The Australian pension funds are not alone in investing in UK infrastructure. On the M6 toll booth, they have gone into partnership with GLIL, which is the investment vehicle of the Greater Manchester Pension Fund and the London Pensions Fund Authority – DB schemes.
Nest, the UK's biggest master trust, also invests in infrastructure, but it is something of an outlier, given its scale at £36bn.
Insurance drawback
All this innovation and development has allowed Australian Superannuation funds to deliver roughly about 10 per cent a year capital growth (9.9 per cent 2023, -4.6 per cent 2022, 13.4 per cent 2021) compared with master trusts in the UK varying between -1 per cent and 6 per cent.

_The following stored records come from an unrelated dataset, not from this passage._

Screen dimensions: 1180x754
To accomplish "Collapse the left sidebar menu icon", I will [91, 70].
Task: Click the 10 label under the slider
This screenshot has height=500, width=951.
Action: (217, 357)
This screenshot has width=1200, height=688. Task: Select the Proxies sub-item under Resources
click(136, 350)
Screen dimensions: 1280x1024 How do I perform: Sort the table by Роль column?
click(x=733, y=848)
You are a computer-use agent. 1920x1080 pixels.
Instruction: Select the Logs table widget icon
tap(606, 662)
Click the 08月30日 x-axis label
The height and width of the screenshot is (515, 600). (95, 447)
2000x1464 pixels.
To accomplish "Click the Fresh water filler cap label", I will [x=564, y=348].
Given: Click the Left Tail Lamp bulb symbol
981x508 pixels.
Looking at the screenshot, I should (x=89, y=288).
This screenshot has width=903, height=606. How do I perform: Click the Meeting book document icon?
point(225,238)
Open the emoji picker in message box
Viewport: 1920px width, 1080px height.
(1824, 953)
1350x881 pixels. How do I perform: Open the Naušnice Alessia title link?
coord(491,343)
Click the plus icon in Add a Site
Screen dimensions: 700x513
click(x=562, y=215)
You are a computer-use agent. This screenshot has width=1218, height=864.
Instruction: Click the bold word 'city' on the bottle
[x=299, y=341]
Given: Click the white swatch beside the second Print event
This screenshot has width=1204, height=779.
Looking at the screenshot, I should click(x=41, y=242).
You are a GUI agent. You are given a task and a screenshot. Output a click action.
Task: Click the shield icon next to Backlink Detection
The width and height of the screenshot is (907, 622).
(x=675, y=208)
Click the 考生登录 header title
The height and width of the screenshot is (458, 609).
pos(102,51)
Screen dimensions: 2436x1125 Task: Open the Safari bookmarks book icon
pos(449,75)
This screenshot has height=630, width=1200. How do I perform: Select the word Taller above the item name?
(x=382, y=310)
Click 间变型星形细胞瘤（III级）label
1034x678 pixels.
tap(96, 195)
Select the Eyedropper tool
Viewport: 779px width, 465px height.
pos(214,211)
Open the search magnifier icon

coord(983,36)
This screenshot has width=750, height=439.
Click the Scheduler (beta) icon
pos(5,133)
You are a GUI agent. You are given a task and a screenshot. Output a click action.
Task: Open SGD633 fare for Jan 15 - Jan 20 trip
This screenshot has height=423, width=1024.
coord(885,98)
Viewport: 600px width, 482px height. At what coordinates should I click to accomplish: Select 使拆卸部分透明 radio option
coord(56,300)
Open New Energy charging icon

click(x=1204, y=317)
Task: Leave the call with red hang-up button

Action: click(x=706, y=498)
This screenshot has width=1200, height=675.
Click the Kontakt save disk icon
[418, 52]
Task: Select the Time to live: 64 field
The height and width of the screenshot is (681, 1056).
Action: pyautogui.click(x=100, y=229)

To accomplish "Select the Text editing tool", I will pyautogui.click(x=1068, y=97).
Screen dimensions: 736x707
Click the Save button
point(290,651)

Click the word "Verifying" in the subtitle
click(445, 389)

However, there is a drawback with the Australian Superfund system, which is insurance.
Superfund trustees are required by law to give life assurance to their members once they are over 25, and other insurance products, some of which are optional, such as income protection.
A deduction is taken from the pension fund to pay for it, but according to Kirwan, it is a less efficient model than in the UK, where the employer often takes responsibility for it.
He says, in the UK: "The employer is paying the contribution, and the employer knows when you're off sick, they are also incentivised to get you back to work as it saves them money.
"In Australia it's the opposite incentive. The employer is not paying the contributions, so they don't care, the contributions are paid by the super trustee, but they don't know whether you're off sick.
"You also have a really long time between when someone goes off sick and when the claim comes in."
Ultimately, insurance notwithstanding, the Australian system means that pension funds have grown to such an extent that many people look forward to an adequate retirement fund, giving civil servants in the UK reason to look at it very closely.